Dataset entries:
--------------------------------

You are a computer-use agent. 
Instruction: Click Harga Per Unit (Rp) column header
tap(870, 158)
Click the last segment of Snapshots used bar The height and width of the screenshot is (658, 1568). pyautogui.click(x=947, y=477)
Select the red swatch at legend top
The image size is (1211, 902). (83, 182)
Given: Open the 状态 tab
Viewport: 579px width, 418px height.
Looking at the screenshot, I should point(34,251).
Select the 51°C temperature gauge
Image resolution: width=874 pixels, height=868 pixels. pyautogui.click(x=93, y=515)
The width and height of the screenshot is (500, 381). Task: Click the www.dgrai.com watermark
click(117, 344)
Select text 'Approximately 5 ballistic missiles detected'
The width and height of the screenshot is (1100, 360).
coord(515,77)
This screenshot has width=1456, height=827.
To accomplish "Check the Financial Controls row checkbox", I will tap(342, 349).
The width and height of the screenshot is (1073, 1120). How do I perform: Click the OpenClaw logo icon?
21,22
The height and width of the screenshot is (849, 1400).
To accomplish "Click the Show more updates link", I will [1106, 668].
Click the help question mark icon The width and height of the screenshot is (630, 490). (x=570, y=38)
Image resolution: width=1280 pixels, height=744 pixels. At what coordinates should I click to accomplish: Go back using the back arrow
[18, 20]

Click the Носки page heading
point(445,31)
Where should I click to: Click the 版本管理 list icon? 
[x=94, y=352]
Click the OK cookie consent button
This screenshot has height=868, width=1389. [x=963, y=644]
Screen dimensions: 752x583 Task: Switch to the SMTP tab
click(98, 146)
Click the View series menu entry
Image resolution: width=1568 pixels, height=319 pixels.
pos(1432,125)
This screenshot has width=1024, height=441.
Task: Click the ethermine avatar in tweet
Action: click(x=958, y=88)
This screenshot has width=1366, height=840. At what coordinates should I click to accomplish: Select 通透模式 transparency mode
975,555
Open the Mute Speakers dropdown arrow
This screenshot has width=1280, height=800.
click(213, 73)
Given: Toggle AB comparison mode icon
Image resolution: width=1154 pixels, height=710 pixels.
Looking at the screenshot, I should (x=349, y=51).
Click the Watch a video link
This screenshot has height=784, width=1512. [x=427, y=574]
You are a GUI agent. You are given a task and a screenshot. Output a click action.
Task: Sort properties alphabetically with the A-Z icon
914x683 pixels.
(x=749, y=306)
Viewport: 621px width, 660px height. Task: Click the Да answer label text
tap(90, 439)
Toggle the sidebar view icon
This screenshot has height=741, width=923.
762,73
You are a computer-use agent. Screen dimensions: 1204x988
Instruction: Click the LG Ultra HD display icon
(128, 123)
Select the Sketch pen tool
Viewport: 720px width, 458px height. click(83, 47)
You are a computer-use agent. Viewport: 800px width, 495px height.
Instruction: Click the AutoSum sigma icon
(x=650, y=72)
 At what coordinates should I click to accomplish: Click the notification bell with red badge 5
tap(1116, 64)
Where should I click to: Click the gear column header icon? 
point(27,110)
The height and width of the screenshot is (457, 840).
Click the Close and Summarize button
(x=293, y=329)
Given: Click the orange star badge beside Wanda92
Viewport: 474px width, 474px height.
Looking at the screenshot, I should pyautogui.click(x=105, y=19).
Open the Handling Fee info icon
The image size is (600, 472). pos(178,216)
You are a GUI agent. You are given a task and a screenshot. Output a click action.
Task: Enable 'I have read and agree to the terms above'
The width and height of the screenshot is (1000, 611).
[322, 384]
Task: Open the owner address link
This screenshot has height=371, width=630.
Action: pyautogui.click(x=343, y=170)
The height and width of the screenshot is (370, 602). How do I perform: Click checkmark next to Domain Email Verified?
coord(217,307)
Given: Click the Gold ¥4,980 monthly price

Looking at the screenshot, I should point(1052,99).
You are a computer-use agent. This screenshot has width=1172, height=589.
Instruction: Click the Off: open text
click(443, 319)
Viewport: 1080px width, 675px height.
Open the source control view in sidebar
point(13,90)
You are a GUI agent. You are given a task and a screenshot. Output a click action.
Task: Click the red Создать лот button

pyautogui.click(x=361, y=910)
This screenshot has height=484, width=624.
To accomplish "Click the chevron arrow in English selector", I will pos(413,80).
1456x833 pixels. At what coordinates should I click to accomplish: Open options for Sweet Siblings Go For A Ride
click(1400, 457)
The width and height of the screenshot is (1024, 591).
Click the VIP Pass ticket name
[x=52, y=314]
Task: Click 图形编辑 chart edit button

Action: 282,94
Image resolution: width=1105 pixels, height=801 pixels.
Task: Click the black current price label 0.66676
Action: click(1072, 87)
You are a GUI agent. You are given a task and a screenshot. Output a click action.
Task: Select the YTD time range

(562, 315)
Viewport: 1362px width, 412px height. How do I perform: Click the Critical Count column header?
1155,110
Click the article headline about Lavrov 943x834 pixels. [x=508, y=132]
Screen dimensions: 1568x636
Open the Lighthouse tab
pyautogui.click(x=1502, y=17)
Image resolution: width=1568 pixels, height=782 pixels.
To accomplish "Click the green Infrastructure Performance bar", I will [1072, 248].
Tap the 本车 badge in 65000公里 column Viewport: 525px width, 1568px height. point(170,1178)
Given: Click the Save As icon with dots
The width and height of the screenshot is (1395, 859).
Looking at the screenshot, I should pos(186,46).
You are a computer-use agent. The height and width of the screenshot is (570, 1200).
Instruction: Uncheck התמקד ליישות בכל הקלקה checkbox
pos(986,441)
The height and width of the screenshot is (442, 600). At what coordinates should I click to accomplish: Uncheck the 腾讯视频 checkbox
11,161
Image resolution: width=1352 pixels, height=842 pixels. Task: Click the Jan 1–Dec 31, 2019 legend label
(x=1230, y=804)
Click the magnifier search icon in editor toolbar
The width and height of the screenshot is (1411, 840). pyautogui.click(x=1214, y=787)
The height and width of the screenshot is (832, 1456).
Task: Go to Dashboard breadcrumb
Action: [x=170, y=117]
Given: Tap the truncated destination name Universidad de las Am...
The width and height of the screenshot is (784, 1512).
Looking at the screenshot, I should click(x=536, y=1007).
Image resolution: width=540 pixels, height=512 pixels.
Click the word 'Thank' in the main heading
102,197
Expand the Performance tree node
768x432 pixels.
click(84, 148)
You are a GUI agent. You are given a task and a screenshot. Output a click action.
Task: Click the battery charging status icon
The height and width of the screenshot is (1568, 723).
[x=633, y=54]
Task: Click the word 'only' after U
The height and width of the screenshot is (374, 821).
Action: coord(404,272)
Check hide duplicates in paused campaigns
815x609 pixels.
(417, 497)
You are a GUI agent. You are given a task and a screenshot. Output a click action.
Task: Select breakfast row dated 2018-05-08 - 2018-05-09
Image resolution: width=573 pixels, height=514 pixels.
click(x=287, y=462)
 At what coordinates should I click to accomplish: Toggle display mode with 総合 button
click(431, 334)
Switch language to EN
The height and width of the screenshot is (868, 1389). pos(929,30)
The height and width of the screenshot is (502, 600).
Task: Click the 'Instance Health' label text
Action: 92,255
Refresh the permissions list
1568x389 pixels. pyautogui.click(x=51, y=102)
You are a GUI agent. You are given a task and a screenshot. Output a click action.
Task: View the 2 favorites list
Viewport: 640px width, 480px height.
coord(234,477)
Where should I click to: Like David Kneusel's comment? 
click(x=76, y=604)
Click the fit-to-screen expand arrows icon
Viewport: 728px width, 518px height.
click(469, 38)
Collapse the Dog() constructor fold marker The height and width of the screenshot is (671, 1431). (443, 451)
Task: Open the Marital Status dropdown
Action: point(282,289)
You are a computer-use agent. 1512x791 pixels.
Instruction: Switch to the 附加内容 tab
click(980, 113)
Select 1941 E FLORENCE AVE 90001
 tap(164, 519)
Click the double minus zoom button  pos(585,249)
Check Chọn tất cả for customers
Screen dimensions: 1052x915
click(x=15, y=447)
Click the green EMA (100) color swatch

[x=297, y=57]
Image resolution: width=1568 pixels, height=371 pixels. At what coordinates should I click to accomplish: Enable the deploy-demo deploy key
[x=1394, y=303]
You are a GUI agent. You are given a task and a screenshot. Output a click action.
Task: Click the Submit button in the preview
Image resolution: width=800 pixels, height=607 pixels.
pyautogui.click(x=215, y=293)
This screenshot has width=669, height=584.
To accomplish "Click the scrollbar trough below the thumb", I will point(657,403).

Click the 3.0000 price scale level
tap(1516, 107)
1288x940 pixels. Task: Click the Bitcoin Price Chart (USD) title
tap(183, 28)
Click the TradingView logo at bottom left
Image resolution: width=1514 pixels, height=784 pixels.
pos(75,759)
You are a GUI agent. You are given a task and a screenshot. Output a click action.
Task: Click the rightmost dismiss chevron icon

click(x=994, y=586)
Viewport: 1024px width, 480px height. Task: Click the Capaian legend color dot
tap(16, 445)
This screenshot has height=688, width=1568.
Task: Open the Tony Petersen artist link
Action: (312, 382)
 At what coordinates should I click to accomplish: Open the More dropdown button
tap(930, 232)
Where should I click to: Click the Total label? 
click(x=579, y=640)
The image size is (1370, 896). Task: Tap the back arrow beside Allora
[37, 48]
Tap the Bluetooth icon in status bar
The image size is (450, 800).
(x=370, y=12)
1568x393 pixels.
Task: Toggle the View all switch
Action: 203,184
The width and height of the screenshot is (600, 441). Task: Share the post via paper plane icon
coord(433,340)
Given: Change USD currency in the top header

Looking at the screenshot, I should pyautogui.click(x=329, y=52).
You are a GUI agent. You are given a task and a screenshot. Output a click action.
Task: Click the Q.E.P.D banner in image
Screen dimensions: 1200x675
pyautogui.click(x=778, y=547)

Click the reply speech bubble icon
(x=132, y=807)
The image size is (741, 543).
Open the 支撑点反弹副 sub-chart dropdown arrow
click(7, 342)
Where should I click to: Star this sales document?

--------------------------------

Please filter the entries for the word "computer" and copy the lines that have it.

> **Exercise output**:
You are a computer-use agent. 
You are a computer-use agent. Screen dimensions: 1204x988
You are a computer-use agent. Viewport: 800px width, 495px height.
You are a computer-use agent. This screenshot has width=1172, height=589.
You are a computer-use agent. The height and width of the screenshot is (570, 1200).
You are a computer-use agent. 1512x791 pixels.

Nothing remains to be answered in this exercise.